▶ _PROVIDED RECORDS_
▬▬▬▬▬▬

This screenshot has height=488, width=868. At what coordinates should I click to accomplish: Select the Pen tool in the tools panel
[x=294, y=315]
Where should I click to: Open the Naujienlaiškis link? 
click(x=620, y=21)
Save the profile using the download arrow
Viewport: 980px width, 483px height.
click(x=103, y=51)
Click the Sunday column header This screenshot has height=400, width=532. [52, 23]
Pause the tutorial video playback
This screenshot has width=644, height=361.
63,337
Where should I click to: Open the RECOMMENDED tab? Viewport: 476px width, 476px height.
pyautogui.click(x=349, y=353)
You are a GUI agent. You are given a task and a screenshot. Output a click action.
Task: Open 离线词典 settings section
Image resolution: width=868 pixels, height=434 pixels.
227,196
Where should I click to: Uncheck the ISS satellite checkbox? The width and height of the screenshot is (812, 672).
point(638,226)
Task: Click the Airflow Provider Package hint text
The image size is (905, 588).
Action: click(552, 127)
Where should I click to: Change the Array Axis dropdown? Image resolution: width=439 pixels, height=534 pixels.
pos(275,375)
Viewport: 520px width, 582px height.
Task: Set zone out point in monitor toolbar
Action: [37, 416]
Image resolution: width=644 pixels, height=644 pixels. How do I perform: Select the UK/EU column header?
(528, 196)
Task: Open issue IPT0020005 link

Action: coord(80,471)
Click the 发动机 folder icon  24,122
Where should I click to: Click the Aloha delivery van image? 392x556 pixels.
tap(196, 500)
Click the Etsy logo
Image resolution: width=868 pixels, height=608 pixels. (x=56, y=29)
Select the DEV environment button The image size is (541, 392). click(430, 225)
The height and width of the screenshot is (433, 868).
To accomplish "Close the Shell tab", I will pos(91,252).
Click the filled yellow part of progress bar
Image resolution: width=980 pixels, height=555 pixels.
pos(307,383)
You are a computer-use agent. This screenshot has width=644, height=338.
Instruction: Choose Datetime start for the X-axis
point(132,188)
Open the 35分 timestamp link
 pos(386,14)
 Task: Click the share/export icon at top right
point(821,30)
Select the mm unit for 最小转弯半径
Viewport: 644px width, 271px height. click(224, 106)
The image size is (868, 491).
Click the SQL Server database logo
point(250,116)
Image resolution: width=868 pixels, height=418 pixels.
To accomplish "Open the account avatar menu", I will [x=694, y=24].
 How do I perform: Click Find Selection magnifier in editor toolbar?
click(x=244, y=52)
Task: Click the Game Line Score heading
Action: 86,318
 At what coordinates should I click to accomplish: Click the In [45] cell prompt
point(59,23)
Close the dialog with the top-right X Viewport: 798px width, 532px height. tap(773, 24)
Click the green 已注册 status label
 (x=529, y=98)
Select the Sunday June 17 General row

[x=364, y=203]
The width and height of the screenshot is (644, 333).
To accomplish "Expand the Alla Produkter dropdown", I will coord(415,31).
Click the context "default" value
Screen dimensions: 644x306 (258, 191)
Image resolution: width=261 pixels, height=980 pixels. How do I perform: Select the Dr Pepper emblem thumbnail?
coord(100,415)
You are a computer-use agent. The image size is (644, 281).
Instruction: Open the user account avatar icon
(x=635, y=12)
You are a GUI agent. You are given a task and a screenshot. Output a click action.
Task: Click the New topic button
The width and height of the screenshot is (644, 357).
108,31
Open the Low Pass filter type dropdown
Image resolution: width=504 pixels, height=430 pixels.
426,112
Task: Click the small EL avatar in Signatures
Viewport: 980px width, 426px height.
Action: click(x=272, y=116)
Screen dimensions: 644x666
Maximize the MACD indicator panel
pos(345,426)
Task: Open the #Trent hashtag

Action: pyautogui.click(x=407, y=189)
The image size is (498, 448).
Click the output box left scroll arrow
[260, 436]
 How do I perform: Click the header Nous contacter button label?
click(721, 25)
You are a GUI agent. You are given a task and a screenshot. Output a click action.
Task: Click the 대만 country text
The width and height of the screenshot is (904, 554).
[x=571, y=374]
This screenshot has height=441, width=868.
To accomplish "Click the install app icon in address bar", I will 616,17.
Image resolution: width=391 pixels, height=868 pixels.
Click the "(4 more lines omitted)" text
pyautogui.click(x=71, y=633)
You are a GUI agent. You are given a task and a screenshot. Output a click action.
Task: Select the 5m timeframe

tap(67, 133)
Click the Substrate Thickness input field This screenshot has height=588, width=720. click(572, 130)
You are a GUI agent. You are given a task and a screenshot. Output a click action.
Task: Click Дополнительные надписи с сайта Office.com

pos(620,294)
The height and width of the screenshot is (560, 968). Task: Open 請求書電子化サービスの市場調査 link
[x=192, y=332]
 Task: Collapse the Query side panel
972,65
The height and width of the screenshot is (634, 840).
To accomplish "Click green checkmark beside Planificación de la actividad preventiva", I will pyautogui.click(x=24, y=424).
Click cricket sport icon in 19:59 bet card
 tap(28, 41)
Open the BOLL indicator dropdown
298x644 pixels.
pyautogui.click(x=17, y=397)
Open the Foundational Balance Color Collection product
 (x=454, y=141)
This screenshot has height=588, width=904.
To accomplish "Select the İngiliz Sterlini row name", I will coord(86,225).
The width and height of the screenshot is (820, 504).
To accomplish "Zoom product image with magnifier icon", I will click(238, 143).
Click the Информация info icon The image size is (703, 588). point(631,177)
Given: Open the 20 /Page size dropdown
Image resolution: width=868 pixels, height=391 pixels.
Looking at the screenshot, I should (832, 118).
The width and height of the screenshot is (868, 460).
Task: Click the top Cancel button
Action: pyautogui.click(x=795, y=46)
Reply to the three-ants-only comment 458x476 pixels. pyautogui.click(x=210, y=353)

▬▬▬▬▬▬

▶ _WHAT THE TASK REQUIRES_
Reproduce the lines above. Leave each one as it is.

▶ _REPLY_
This screenshot has height=488, width=868. At what coordinates should I click to accomplish: Select the Pen tool in the tools panel
[x=294, y=315]
Where should I click to: Open the Naujienlaiškis link? 
click(x=620, y=21)
Save the profile using the download arrow
Viewport: 980px width, 483px height.
click(x=103, y=51)
Click the Sunday column header This screenshot has height=400, width=532. [52, 23]
Pause the tutorial video playback
This screenshot has width=644, height=361.
63,337
Where should I click to: Open the RECOMMENDED tab? Viewport: 476px width, 476px height.
pyautogui.click(x=349, y=353)
You are a GUI agent. You are given a task and a screenshot. Output a click action.
Task: Open 离线词典 settings section
Image resolution: width=868 pixels, height=434 pixels.
227,196
Where should I click to: Uncheck the ISS satellite checkbox? The width and height of the screenshot is (812, 672).
point(638,226)
Task: Click the Airflow Provider Package hint text
The image size is (905, 588).
Action: click(552, 127)
Where should I click to: Change the Array Axis dropdown? Image resolution: width=439 pixels, height=534 pixels.
pos(275,375)
Viewport: 520px width, 582px height.
Task: Set zone out point in monitor toolbar
Action: [37, 416]
Image resolution: width=644 pixels, height=644 pixels. How do I perform: Select the UK/EU column header?
(528, 196)
Task: Open issue IPT0020005 link

Action: coord(80,471)
Click the 发动机 folder icon  24,122
Where should I click to: Click the Aloha delivery van image? 392x556 pixels.
tap(196, 500)
Click the Etsy logo
Image resolution: width=868 pixels, height=608 pixels. (x=56, y=29)
Select the DEV environment button The image size is (541, 392). click(430, 225)
The height and width of the screenshot is (433, 868).
To accomplish "Close the Shell tab", I will pos(91,252).
Click the filled yellow part of progress bar
Image resolution: width=980 pixels, height=555 pixels.
pos(307,383)
You are a computer-use agent. This screenshot has width=644, height=338.
Instruction: Choose Datetime start for the X-axis
point(132,188)
Open the 35分 timestamp link
 pos(386,14)
 Task: Click the share/export icon at top right
point(821,30)
Select the mm unit for 最小转弯半径
Viewport: 644px width, 271px height. click(224, 106)
The image size is (868, 491).
Click the SQL Server database logo
point(250,116)
Image resolution: width=868 pixels, height=418 pixels.
To accomplish "Open the account avatar menu", I will [x=694, y=24].
 How do I perform: Click Find Selection magnifier in editor toolbar?
click(x=244, y=52)
Task: Click the Game Line Score heading
Action: 86,318
 At what coordinates should I click to accomplish: Click the In [45] cell prompt
point(59,23)
Close the dialog with the top-right X Viewport: 798px width, 532px height. tap(773, 24)
Click the green 已注册 status label
 (x=529, y=98)
Select the Sunday June 17 General row

[x=364, y=203]
The width and height of the screenshot is (644, 333).
To accomplish "Expand the Alla Produkter dropdown", I will coord(415,31).
Click the context "default" value
Screen dimensions: 644x306 (258, 191)
Image resolution: width=261 pixels, height=980 pixels. How do I perform: Select the Dr Pepper emblem thumbnail?
coord(100,415)
You are a computer-use agent. The image size is (644, 281).
Instruction: Open the user account avatar icon
(x=635, y=12)
You are a GUI agent. You are given a task and a screenshot. Output a click action.
Task: Click the New topic button
The width and height of the screenshot is (644, 357).
108,31
Open the Low Pass filter type dropdown
Image resolution: width=504 pixels, height=430 pixels.
426,112
Task: Click the small EL avatar in Signatures
Viewport: 980px width, 426px height.
Action: click(x=272, y=116)
Screen dimensions: 644x666
Maximize the MACD indicator panel
pos(345,426)
Task: Open the #Trent hashtag

Action: pyautogui.click(x=407, y=189)
The image size is (498, 448).
Click the output box left scroll arrow
[260, 436]
 How do I perform: Click the header Nous contacter button label?
click(721, 25)
You are a GUI agent. You are given a task and a screenshot. Output a click action.
Task: Click the 대만 country text
The width and height of the screenshot is (904, 554).
[x=571, y=374]
This screenshot has height=441, width=868.
To accomplish "Click the install app icon in address bar", I will 616,17.
Image resolution: width=391 pixels, height=868 pixels.
Click the "(4 more lines omitted)" text
pyautogui.click(x=71, y=633)
You are a GUI agent. You are given a task and a screenshot. Output a click action.
Task: Select the 5m timeframe

tap(67, 133)
Click the Substrate Thickness input field This screenshot has height=588, width=720. click(572, 130)
You are a GUI agent. You are given a task and a screenshot. Output a click action.
Task: Click Дополнительные надписи с сайта Office.com

pos(620,294)
The height and width of the screenshot is (560, 968). Task: Open 請求書電子化サービスの市場調査 link
[x=192, y=332]
 Task: Collapse the Query side panel
972,65
The height and width of the screenshot is (634, 840).
To accomplish "Click green checkmark beside Planificación de la actividad preventiva", I will pyautogui.click(x=24, y=424).
Click cricket sport icon in 19:59 bet card
 tap(28, 41)
Open the BOLL indicator dropdown
298x644 pixels.
pyautogui.click(x=17, y=397)
Open the Foundational Balance Color Collection product
 (x=454, y=141)
This screenshot has height=588, width=904.
To accomplish "Select the İngiliz Sterlini row name", I will coord(86,225).
The width and height of the screenshot is (820, 504).
To accomplish "Zoom product image with magnifier icon", I will click(238, 143).
Click the Информация info icon The image size is (703, 588). point(631,177)
Given: Open the 20 /Page size dropdown
Image resolution: width=868 pixels, height=391 pixels.
Looking at the screenshot, I should (832, 118).
The width and height of the screenshot is (868, 460).
Task: Click the top Cancel button
Action: pyautogui.click(x=795, y=46)
Reply to the three-ants-only comment 458x476 pixels. pyautogui.click(x=210, y=353)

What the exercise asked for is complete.